Still mesmerized by the ocean, I was drawn toward wines from the coast. I came across a humble vinho verde, a wine all too familiar to me after spending a week guzzling it across the hills of Portugal. I remember it as being sweet or subtle, sometimes tart or relatively neutral, and occasionally having a tickle of effervescence.

But this was a night of discovery, so I wanted to compare and contrast, like a 5th grader practicing his essay skills—just with wine instead of words. I needed another bottle, so I told the wine clerk about the flavors I sought: white and coastal. (And French, I added, feeling fancy). He selected a folle blanche from outside of Nantes, and at only $11, I took his word for it.

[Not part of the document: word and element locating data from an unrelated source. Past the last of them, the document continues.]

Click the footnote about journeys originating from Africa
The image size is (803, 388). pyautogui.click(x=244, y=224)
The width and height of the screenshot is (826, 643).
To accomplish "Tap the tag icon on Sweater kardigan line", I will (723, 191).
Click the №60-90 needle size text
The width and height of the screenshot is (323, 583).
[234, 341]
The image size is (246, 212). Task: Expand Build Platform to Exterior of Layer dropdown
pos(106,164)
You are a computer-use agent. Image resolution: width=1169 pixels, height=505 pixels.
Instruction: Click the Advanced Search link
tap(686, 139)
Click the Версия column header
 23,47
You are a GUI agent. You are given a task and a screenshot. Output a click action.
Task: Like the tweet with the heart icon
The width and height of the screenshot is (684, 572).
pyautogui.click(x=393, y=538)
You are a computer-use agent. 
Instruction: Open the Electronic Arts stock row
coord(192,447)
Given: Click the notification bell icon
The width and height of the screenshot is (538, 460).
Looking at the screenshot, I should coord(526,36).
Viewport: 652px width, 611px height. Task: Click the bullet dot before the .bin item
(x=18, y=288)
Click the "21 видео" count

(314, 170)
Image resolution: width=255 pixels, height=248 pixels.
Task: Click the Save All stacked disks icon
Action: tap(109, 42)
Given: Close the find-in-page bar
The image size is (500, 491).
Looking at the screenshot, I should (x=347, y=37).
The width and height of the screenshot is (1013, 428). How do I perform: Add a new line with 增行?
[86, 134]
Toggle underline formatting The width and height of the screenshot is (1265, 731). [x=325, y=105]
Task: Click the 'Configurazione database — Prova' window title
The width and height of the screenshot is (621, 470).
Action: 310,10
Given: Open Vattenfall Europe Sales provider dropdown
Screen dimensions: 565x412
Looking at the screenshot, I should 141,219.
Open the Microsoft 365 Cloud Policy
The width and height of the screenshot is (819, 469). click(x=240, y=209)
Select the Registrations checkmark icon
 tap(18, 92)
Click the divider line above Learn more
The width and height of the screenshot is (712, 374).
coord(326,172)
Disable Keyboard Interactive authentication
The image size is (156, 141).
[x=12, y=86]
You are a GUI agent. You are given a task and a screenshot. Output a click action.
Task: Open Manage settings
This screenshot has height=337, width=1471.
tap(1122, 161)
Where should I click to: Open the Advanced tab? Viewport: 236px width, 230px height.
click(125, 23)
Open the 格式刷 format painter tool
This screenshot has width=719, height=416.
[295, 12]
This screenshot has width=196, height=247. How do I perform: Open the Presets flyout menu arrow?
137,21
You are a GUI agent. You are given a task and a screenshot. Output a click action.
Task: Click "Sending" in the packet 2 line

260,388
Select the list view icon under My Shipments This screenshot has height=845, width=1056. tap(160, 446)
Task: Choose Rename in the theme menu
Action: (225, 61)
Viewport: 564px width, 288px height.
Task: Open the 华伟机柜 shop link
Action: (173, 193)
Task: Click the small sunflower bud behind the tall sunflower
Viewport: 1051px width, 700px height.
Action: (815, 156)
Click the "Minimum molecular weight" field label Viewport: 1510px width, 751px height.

At home, I assembled the crudo and dressed it just so with torn cilantro and flaky salt, and brought it to the table where I’d left my guests waiting. I poured four meticulous glasses of each wine, indicating where each would remain throughout the meal. As I stepped back to admire my work, I realized I’d gone too far. What began as an adventure had turned into a lesson, and who was I, a foolhardy explorer, to be the teacher? I'd turned my dinner party into work.

Thankfully, my friends, in their limitless patience, took the helm and tucked right in, dissipating the cloud of seriousness I'd dampened them with thus far. We ate from one communal plate, taking gulps of wine between bites of raw fish. The vinho verde was peachy and light with an effervescence that breathed lightness into the fatty fish, and the strong French folle blanche had a wild, minerally funk that spoke again of oysters.

It wasn't the rigid dinner I had planned, but the divergence was necessary. We drank and ate, we agreed and disagreed, but none of it was important. Shortly thereafter, we would be onto another course, another bottle, and another discussion entirely, just as it should be.